Document extract –
################
Will the Developing World Survive Coronavirus?

Sixteen weeks ago New Jersey declared a state emergency in response to the rapid rate at which COVID-19 was spreading. Schools, restaurants, and parks in my home state all shut down. Bustling cities full of life and color became ghost towns, the only noises being the rustling leaves and whistling winds.

Since then, I have stopped checking the daily news. It seems to me that everyday the number of coronavirus cases continues to explode and reach terrifying heights. Marc Santora reports in “The World Reopens, Despite Skyrocketing Coronavirus Cases” that in the second week of June worldwide number of cases “soared past seven million, with 136,000 new infections detected on Sunday alone…” 

In India, Santora gives an example of a man, Rajnish Sinha, whose elderly father had to wait for eight hours, just to find a spot on a stretcher in a missionary hospital. India has a vast population with many citizens living in packed cities with poor sanitation–conditions that make the spread of the virus inevitable. The government of New Delhi estimates that by the end of July, that city alone will have half a million cases. Mr.Sinha comments, “This is just the beginning of the coming disaster. Only God can save us.”
################
Dataset content –
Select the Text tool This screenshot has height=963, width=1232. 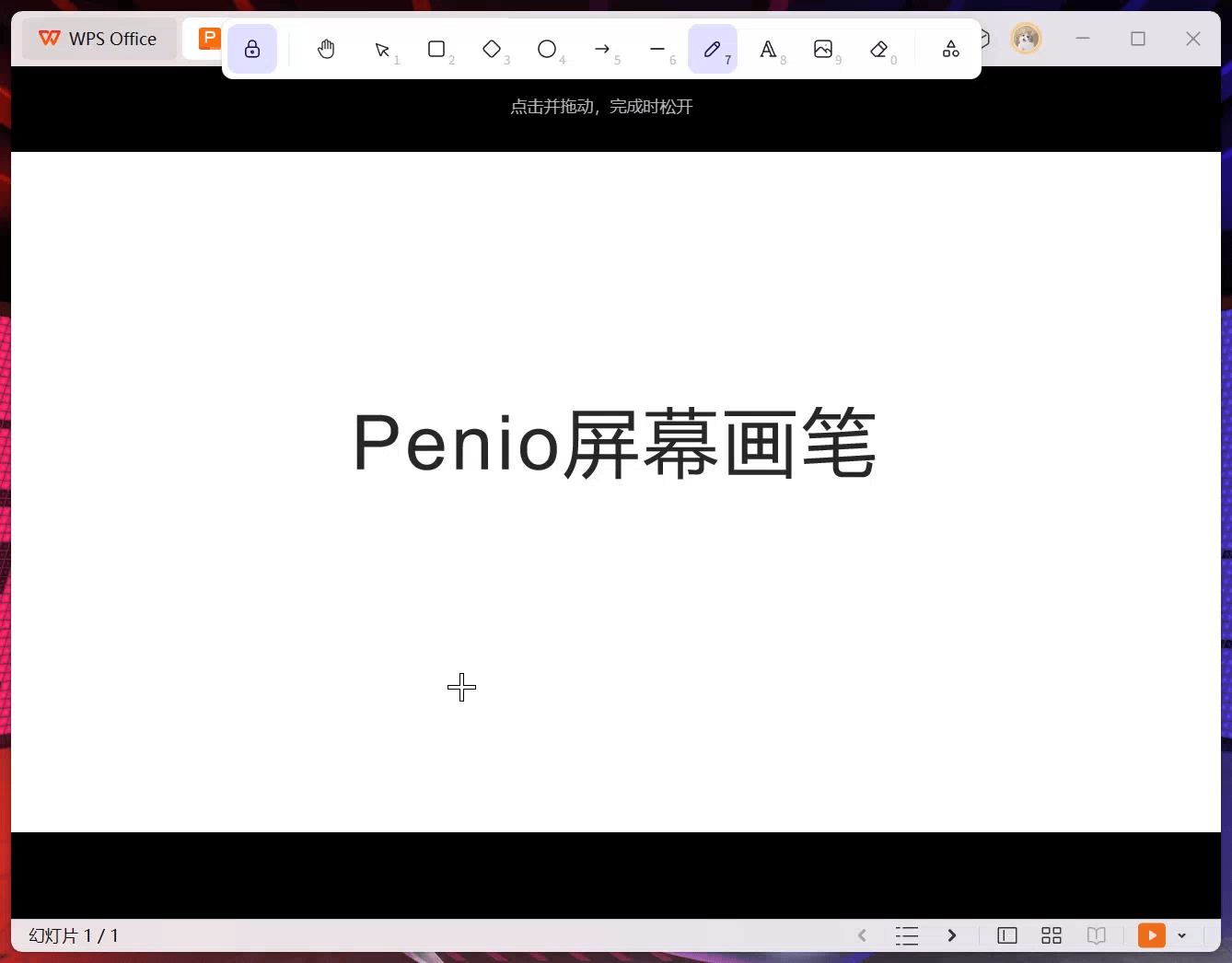point(768,50)
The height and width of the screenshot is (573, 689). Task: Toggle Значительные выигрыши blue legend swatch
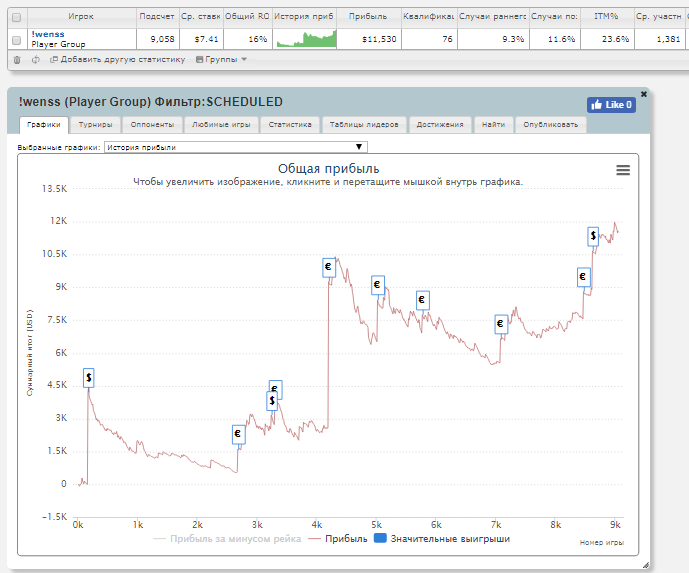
################
Action item –
Translate this sentence from the coronavirus article into Spanish: "Schools, restaurants, and parks in my home state all shut down."

Answer for this exercise –
Las escuelas, los restaurantes y los parques de mi estado natal cerraron todos.